Alfred Weinrich
Wir gebrauchen unsere Hände, wie wir atmen oder aufrecht gehen - ohne an sie zu denken. Sie stehen uns - in aller Regel - stumm und willig zur Verfügung. Sie leisten, was wir ihnen abverlangen, in den vielerlei Verrichtungen des Arbeitsalltags und der Lebensbewältigung und verschaffen uns Erfolgserlebnisse und Vergnügen.

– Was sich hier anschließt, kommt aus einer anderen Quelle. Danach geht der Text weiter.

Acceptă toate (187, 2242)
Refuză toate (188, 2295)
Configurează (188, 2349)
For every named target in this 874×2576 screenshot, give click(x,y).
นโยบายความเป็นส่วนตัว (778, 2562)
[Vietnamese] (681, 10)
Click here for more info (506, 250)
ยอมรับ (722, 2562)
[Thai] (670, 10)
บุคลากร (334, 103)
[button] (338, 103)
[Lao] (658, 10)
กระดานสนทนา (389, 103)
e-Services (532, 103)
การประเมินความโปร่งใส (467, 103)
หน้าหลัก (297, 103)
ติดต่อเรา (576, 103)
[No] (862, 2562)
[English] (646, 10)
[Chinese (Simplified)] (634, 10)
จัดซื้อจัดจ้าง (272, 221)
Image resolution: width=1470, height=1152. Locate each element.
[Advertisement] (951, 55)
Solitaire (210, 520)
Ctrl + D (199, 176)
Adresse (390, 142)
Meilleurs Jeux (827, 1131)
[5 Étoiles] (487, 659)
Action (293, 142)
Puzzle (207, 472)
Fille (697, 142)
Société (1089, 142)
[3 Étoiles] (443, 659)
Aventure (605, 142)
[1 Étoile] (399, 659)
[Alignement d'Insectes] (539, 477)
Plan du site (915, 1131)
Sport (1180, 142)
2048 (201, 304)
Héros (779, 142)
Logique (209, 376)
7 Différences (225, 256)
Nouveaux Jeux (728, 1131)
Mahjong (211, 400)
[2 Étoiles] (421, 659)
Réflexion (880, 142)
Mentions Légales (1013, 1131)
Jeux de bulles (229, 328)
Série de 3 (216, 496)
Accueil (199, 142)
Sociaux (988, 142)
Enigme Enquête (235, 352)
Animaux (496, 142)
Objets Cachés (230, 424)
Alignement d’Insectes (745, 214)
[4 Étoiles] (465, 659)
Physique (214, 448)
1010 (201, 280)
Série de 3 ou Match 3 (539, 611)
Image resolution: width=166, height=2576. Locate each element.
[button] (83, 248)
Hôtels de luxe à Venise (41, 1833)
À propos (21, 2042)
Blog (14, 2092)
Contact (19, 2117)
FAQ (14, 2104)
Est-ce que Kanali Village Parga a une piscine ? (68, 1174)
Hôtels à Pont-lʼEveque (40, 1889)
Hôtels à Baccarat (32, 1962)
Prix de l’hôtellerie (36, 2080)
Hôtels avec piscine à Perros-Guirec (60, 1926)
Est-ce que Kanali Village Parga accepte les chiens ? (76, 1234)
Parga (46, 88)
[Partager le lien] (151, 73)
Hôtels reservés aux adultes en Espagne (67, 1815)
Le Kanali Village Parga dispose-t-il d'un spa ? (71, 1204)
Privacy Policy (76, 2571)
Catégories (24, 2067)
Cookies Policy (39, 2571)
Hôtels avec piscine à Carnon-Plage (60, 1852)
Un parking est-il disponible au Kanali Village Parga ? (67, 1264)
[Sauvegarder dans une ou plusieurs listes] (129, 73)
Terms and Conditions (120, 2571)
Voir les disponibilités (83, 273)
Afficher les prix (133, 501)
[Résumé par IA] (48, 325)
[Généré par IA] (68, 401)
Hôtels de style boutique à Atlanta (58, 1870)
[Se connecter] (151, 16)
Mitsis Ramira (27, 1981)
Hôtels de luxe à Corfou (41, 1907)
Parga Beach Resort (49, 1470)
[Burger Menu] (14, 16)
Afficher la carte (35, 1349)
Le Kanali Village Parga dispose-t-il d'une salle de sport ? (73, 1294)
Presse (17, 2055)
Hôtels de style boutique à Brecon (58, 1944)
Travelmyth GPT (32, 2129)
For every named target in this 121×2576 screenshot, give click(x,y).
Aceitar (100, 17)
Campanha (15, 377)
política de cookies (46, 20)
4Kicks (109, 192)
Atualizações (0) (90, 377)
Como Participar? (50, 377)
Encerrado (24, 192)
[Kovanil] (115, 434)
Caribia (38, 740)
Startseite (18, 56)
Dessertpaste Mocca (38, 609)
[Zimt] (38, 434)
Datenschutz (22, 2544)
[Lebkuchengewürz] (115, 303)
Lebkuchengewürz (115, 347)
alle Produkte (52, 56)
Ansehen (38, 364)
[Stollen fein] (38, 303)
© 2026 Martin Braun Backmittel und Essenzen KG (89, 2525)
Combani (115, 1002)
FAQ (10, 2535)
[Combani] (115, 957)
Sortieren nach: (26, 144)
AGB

Dass ihre Leistungen auf einem riesigen Repertoire an Fähigkeiten, Mustern und Routinen beruhen, die in unserem Körpergedächtnis gespeichert sind, kommt uns kaum in den Sinn. Noch weniger die Frage, wie wir dieses Repertoire erworben haben. Wenn wir uns die Mühe machen, genau zu beobachten, was ganz kleine Kinder tun, wie sie scheinbar endlos, sinnlos und rastlos hantieren, agieren, lallen, sich bewegen, dann ahnen wir: Sie üben und haben Spaß daran. Ihr Spiel ist mehr als bloßes Betasten und Probieren. Sie trainieren ihre Fähigkeiten und machen sich zugleich mit ihrer Umgebung vertraut. Wir sehen sie handelnd denken.
Aber wir haben uns daran gewöhnt, über die Hände hinwegzusehen. Das war nicht immer so. In der Welt und in der Sprache unserer Eltern und Großeltern spielten die Hände noch eine andere Rolle. Das Deutsche Wörterbuch der Brüder Grimm aus dem 19. Jahrhundert dokumentiert den damaligen (literarischen) Sprachgebrauch und zählt eine Unmenge von Gebrauchsformen des Wortes Hand in seinen direkten - sinnlichen wie auch in übertragenen - bildhaften Bedeutungen auf, die uns meist noch verständlich, aber kaum mehr geläufig sind. Offenbar hat dieser Wandel, wie auch unsere Gewohnheit, die Hände zu übersehen, etwas mit der Entsinnlichung unserer modernen Welt zu tun.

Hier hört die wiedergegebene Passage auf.